Linearized GMM Kernels and Normalized Random Fourier Features
Ping Li (Rutgers University)
Abstract
The method of ``random Fourier features (RFF)’’ has become a popular tool for approximating the ``radial basis function (RBF)’’ kernel. The variance of RFF is actually very large. Interestingly, the variance can be substantially reduced by a simple normalization step as we theoretically demonstrate. We name the improved scheme as the ``normalized RFF (NRFF)’‘, and we provide a technical proof of the theoretical variance of NRFF, as validated by simulations.
We also propose the ``generalized min-max (GMM)’’ kernel as a measure of data similarity, where data vectors can have both positive and negative entries. GMM is positive definite as there is an associate hashing method named ``generalized consistent weighted sampling (GCWS)’’ which linearizes this (nonlinear) kernel. We provide an extensive empirical evaluation of the RBF and GMM kernels on more than 50 datasets. For a majority of the datasets, the (tuning-free) GMM kernel outperforms the best-tuned RBF kernel.
We also conduct extensive experiments for comparing the linearized RBF kernel using NRFF hashing with the linearized GMM kernel using GCWS hashing.
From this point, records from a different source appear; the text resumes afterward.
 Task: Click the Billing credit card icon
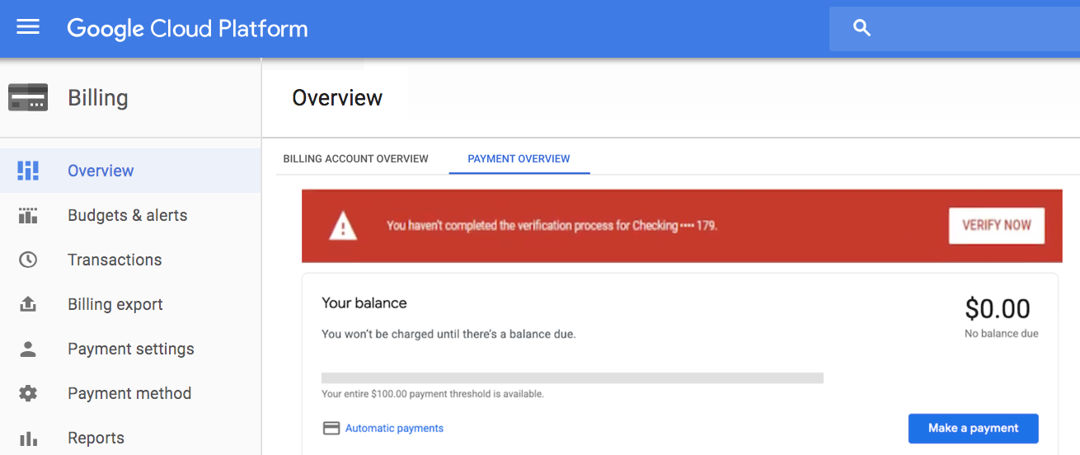[x=28, y=97]
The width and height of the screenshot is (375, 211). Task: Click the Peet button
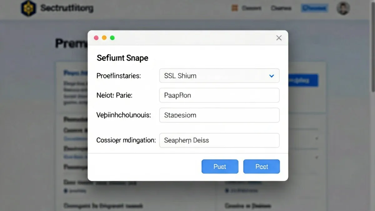pos(262,167)
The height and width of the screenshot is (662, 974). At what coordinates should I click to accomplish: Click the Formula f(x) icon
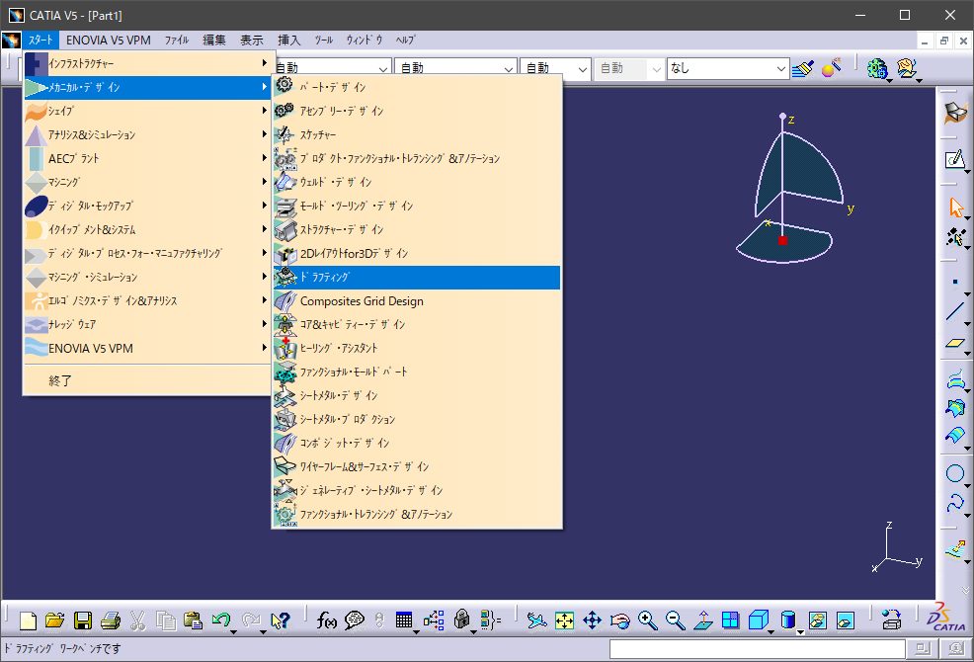click(x=327, y=621)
We observe that, in order to reach a similarity classification accuracy, GCWS typically requires substantially fewer samples than NRFF, even on datasets where the original RBF kernel outperforms the original GMM kernel. The training, storage, and processing costs are directly proportional to the sample size. Thus, our experiments help demonstrate that GCWS would be a much more practical scheme for large-scale machine learning.
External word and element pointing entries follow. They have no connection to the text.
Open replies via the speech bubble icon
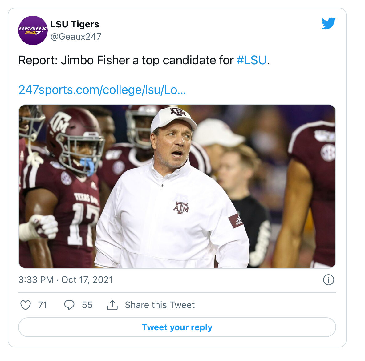This screenshot has width=365, height=361. 69,305
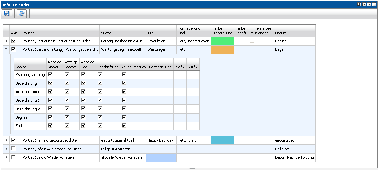Enable Aktiv for the Aktivitätenübersicht portlet
The height and width of the screenshot is (170, 378).
[13, 149]
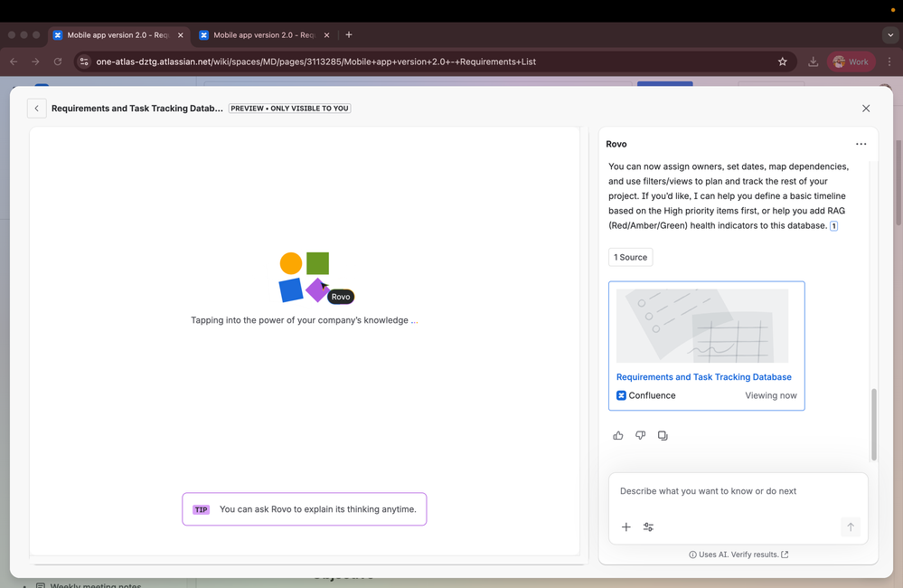The width and height of the screenshot is (903, 588).
Task: Click the send arrow in Rovo chat
Action: click(851, 526)
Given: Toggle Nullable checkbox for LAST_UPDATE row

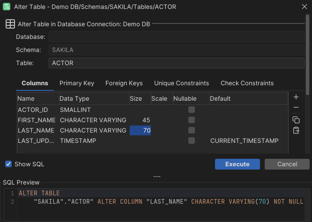Looking at the screenshot, I should 191,141.
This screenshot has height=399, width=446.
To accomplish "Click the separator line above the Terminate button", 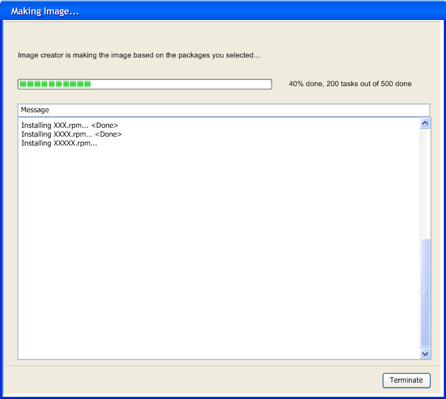I will [x=222, y=366].
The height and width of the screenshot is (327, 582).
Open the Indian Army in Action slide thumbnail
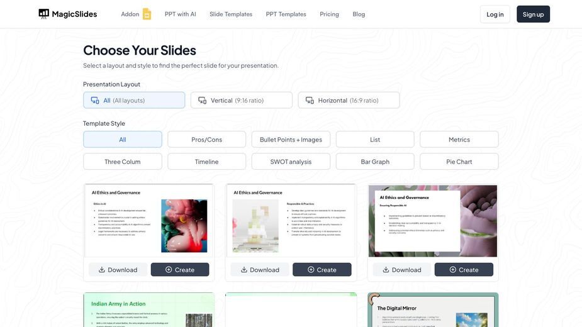149,310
The empirical success of GCWS (compared to NRFF) can also be explained theoretically, from at least two aspects. Firstly, the relative variance (normalized by the squared expectation) of GCWS is substantially smaller than that of NRFF, except for the very high similarity region (where the variances of both methods are close to zero). Secondly, if we make a general model assumption on the data, we can show analytically that GCWS exhibits much smaller variance than NRFF for estimating the same object (e.g., the RBF kernel), except for the high similarity region.